Tasks to carry out:
1. According to the news report about the Caithness dance school, in what year did the Mey Highland games first introduce an adaptive element?
2. Write the next few sentences of the news report about the Caithness dance school's fundraising, picking up after its final sentence.
━━━ Source passage
A north dance school has undertaken a fundraising challenge to aid injured veterans after their prime slot at the 50th Mey Highland games was cancelled due to Covid.
The Tanya Horne School of Highland Dance in Caithness has taken on the fundraising effort for Help for Heroes after being inspired by a team of injured veterans who competed in previous instalments of the gathering.
The games became the first in Scotland to introduce an adaptive element in 2018 when chieftain Prince Charles invited para-athletes from Help for Heroes to take part.
The team wowed the crowds – even breaking a world record in the process – and returned in 2019 after being blow away by the special atmosphere and location of the games.
The Help for Heroes team had been due to return this year for the 50th instalment before Covid hit.
The dance school’s students have now taken part in the Step2It challenge for the armed forces charity after feeling inspired by the participants.
━━━━━━
━━━ Extracted entries
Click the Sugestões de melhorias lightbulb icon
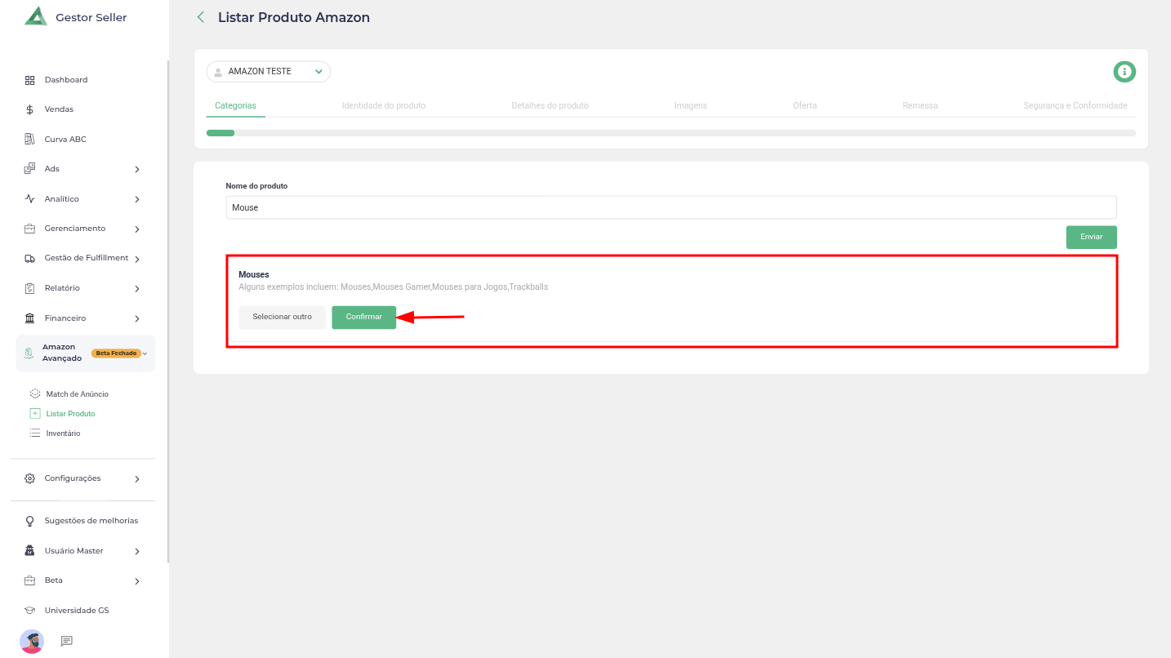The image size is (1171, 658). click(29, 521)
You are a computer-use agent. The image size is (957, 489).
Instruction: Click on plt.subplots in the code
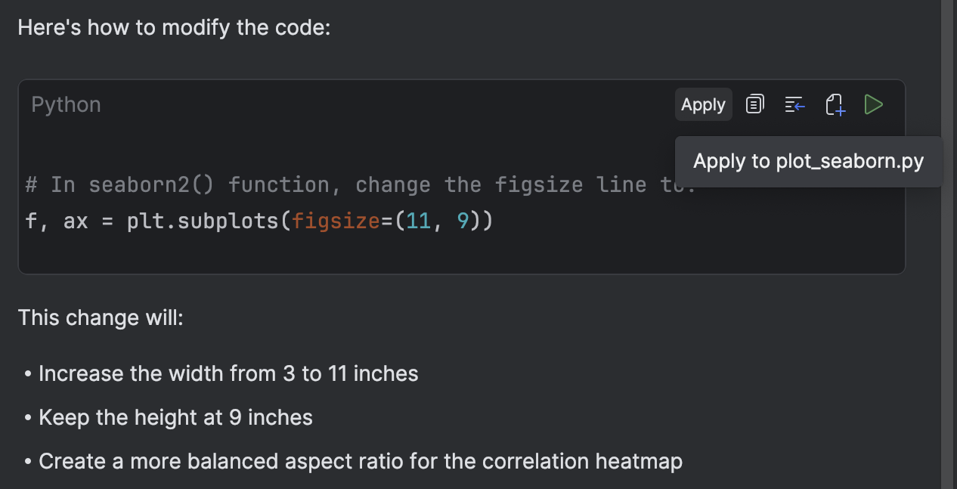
━━━━━━
━━━ Extracted entries
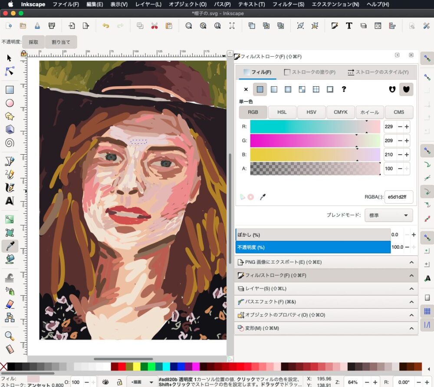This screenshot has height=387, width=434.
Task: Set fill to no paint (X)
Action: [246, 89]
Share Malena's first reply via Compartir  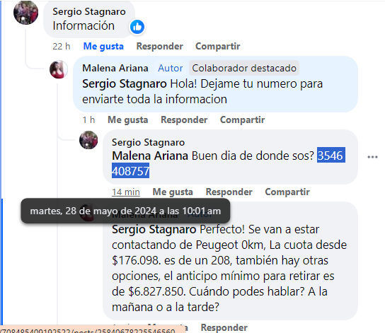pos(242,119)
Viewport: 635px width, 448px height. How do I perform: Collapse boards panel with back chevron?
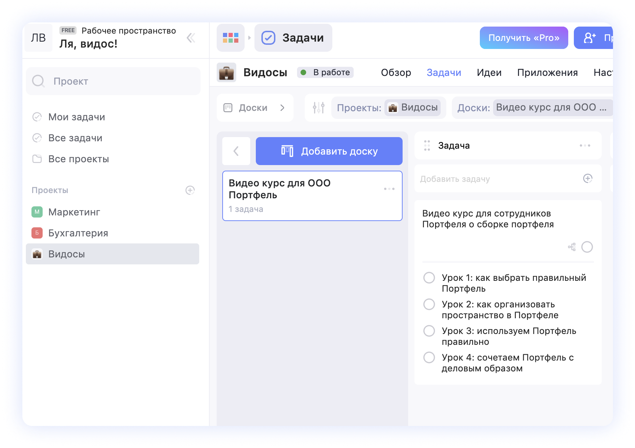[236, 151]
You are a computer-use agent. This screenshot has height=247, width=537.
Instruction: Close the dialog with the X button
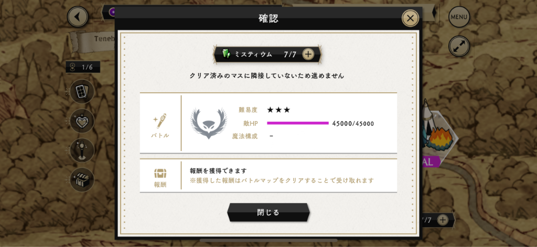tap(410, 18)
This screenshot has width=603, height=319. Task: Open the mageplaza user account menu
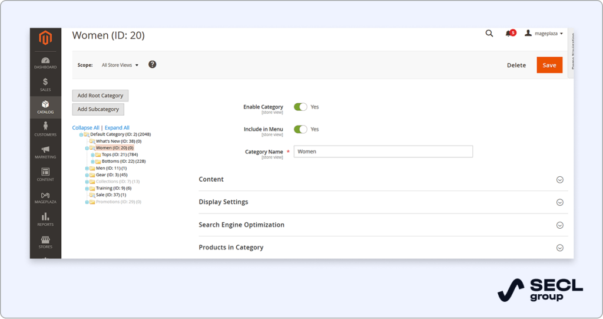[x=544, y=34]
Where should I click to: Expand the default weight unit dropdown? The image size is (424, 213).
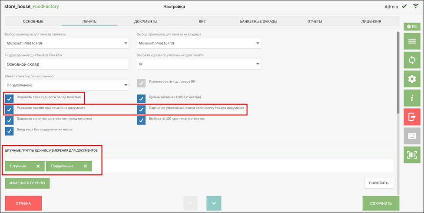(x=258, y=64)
━━━━━━
Your written answers:
1. 2018

2.
Mrs Fryer nee Horne, the principal teacher of the Highland dance school, is preparing to reopen her Halkirk dance studio next month.
She said: “Lockdown provided quite a lot of different challenges for us all. So signing up to the 10,000 step challenge was a positive one, while keeping us active and out and about in the fresh air.
“Each year at the games we take part in our Highland dancing competition, with the Help for Heroes competitors in the ring next to us.
“Now more than ever we all need to support each other, as a school we always aim to be kind, work hard and support others even in the smallest possible way.”
Step 2 It asks participants to sign up at Step2It.helpforheroes.org.uk and do 10,000 steps, or a distance of their choice, each day for 30 days, getting sponsors to support their challenge.
Hannah Lawton, sports recovery manager at Help for Heroes, said: “Over the past few months, many people have found solace in exercising and keeping fit – and dancing is a great way to do this.
“But like many of our veterans, there are also those who have felt demotivated because of concerns and worries caused by the coronavirus, even though we all know that exercise makes us feel better.
“Our hope is that Step 2 It will give people across Scotland a goal to work to – either to motivate them to get back into exercise, or a reason to keep up new habits formed.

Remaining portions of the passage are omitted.